TEXT PROVIDED:
=======

Choice of Rebels Part 1 WIP thread

@FairyGodfeather As far as I can tell, your argument boils down to: “there is one true way to enjoy this game as the author intended it, and I don’t trust myself enough not to take the easy way out and miss it. I expect many others will do the same. Therefore an easy difficulty level should not exist.”

While I can’t speak for you, I can speak for myself, and there I disagree. Feeling a little less frustration in a game isn’t going to lessen my enjoyment of it. If the game feels too easy when I play the easy level, then that’s all the more motivation to play the normal difficulty level instead. In fact I usually go straight for the nightmare level when there is one, and the hard level when there isn’t a nightmare level. I generally only play on easier levels in subsequent games when I’m trying to get every possible ending, and I no longer have the time or the motivation to start from the beginning countless times to experience every option/ending.

There’s another reason why I suppose I’ve suggested a character that is a bit more gifted, something a bit more fundamental, and it boils down to we players tending to prefer to play characters that we can identify with more strongly. Why is it so important that there be female characters as well as male characters? gay characters as well as straight characters? It’s all about improving the ability of the player to identify with the protagonist, making the game feel more inclusive. And quite frankly, I don’t identify with a weakness in any of the three attributes in this game. (Now an inability to sing a tune, that I could identify with…) Sure I could play a character with a weakness in one of these three areas for a single play-through just to see how it goes, but I don’t have it in me to play this game multiple times with the same weakness, and it would be the play-through without weaknesses that burned most vividly in my imagination because I’d identify most strongly with it. I’d thus much rather the weakness be an option to increase the difficulty level than a necessity.

I actually don’t agree with @P_Tigras ’ point about identifying with the character. I feel that a game or more importantly, a story should put you in the role of the protagonist and experience the setting through his or her eyes. In such a case, I believe the identification should only go so far as to make the character believable and not so obscure or foreign that the player can’t identify with him. There is a big difference between being a noble swordsman with a knack for military tactics and wanting to play as one. I remember distinctly that there was a wip (I forgot the name) a while back where you play as a female healer in a group of adventurers. I don’t think it got very far but what it had was very enjoyable. What I’m really concerned about is the lack of options for using your followers. I would like to see frequent options for utilizing the talents you have (or at least the game tells me I have), such as Breden’s charisma, Radmar’s fighting skills, or Elery’s strategic mind.

@Havenstone
I really enjoyed reading those prologues but the lack of impact it had on your stats and outlook (skepticism, etc.) left me a bit unsatisfied. Also, I think there’s some confusion from the way you named intellect and combat. I feel all three stats are actually components of a person’s intelligence. Charisma accounts for emotional intelligence and the ability to connect with people. “Intelligence” accounts for knowledge of history, religion, and science, and practise in using skills like mathematics and logic. “Combat” accounts for your physical fitness and prowess in combat sports like wrestling and swordsmanship, as well as tactical knowledge and intuition. Maybe a better name for “intelligence” could be “education”?

=======

TO BE DONE:
- A) Summarize the forum discussion about Choice of Rebels in two sentences.
- B) Carry on the forum discussion about Choice of Rebels from the point where it stops.

DATA EXCERPT:

=======

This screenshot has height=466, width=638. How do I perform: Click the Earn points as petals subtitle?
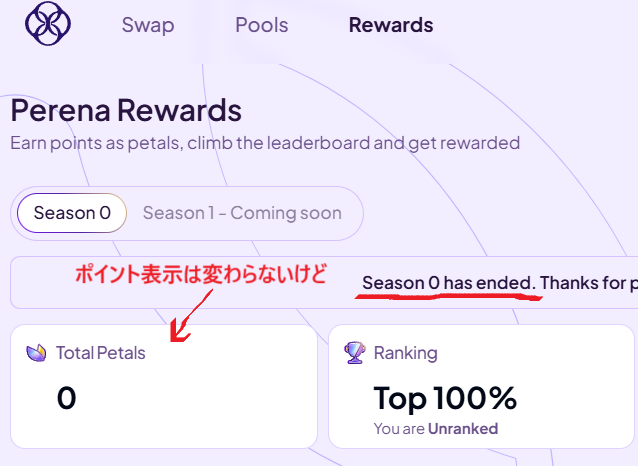point(265,143)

=======

SOLVED PROBLEMS:
- A) One poster argues against the view that an easy difficulty level should not exist, saying that feeling less frustration won't lessen enjoyment, and would rather a weakness in the game's three attributes be an option to increase difficulty than a necessity, since players prefer characters they can identify with. Another poster disagrees about identifying with the character, holding that a story should put you in the protagonist's role, and asks for frequent options to use followers' talents, with a further comment suggesting that "intelligence" might be better named "education."

- B)
I agree with @P_tigras…But I will offer another solution, Maybe when you play through the full game, you can ‘unlock’ this easy mode.

I don’t want too much a easy mode, I want a hardcore one, more realistic and with penalty like girl noble start zero figh and helot one with zero education due not school . But I understand it was too much work . A easy mode is same doesn’t add enough value , in comparaison the work. Maybe a plus new play featuring a status boost?

No, that’s not my argument. My argument is that it’s a story, and that the stats are a well integrated part of said story. That they’re an aspect of the underlying theme, and that by changing the balance, and just allowing you to have, say, all of the stats at 3, you change the nature of the story and it becomes something different.

Do you ask for other games to just let you have all the stats at their highest from the word go?

In fact, what’s the point of having stats at all? Wouldn’t the story be more fun without any stats and where you can choose any choices that you want? Where the story becomes everything and you have more freedom to tell the story you want to, be that Marajade’s noblewoman who’s never lifted anything larger and pointier than a sewing needle, or a character who’s a skilled fighter, an elegant speaker, and an intelligent theurge.

I will disagree that gay characters exist solely so that gay players might identify with them, and female characters solely so that women can identify with them. I think the reasons for inclusion are far more complex than that. I also don’t think that it’s a fair comparison to make.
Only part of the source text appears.